Information:
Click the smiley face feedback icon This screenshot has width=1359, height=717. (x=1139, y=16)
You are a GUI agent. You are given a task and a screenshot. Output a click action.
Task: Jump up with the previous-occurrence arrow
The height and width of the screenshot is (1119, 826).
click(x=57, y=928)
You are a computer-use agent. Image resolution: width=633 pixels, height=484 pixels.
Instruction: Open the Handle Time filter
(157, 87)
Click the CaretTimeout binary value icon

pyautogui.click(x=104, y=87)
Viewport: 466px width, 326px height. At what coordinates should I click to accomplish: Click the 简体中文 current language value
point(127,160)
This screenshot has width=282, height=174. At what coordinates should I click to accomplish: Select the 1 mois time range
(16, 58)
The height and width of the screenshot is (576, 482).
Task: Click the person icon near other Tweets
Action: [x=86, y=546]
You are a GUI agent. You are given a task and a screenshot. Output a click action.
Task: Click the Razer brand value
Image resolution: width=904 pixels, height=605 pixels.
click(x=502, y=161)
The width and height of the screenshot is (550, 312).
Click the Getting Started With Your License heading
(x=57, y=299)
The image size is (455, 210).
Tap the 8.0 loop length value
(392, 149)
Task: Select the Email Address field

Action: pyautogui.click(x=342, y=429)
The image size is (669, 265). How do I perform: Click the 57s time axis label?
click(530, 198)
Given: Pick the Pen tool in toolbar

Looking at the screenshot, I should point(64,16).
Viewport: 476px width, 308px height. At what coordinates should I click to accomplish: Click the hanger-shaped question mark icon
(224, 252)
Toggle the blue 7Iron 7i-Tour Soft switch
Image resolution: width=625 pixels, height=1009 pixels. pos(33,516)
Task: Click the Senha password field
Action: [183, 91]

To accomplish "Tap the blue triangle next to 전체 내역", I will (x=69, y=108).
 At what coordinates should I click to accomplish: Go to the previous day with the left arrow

Activity:
All of the data shown above should be printed exactly as given.

Exercise solution:
Click the smiley face feedback icon This screenshot has width=1359, height=717. (x=1139, y=16)
You are a GUI agent. You are given a task and a screenshot. Output a click action.
Task: Jump up with the previous-occurrence arrow
The height and width of the screenshot is (1119, 826).
click(x=57, y=928)
You are a computer-use agent. Image resolution: width=633 pixels, height=484 pixels.
Instruction: Open the Handle Time filter
(157, 87)
Click the CaretTimeout binary value icon

pyautogui.click(x=104, y=87)
Viewport: 466px width, 326px height. At what coordinates should I click to accomplish: Click the 简体中文 current language value
point(127,160)
This screenshot has width=282, height=174. At what coordinates should I click to accomplish: Select the 1 mois time range
(16, 58)
The height and width of the screenshot is (576, 482).
Task: Click the person icon near other Tweets
Action: [x=86, y=546]
You are a GUI agent. You are given a task and a screenshot. Output a click action.
Task: Click the Razer brand value
Image resolution: width=904 pixels, height=605 pixels.
click(x=502, y=161)
The width and height of the screenshot is (550, 312).
Click the Getting Started With Your License heading
(x=57, y=299)
The image size is (455, 210).
Tap the 8.0 loop length value
(392, 149)
Task: Select the Email Address field

Action: pyautogui.click(x=342, y=429)
The image size is (669, 265). How do I perform: Click the 57s time axis label?
click(530, 198)
Given: Pick the Pen tool in toolbar

Looking at the screenshot, I should point(64,16).
Viewport: 476px width, 308px height. At what coordinates should I click to accomplish: Click the hanger-shaped question mark icon
(224, 252)
Toggle the blue 7Iron 7i-Tour Soft switch
Image resolution: width=625 pixels, height=1009 pixels. pos(33,516)
Task: Click the Senha password field
Action: [183, 91]

To accomplish "Tap the blue triangle next to 전체 내역", I will (x=69, y=108).
 At what coordinates should I click to accomplish: Go to the previous day with the left arrow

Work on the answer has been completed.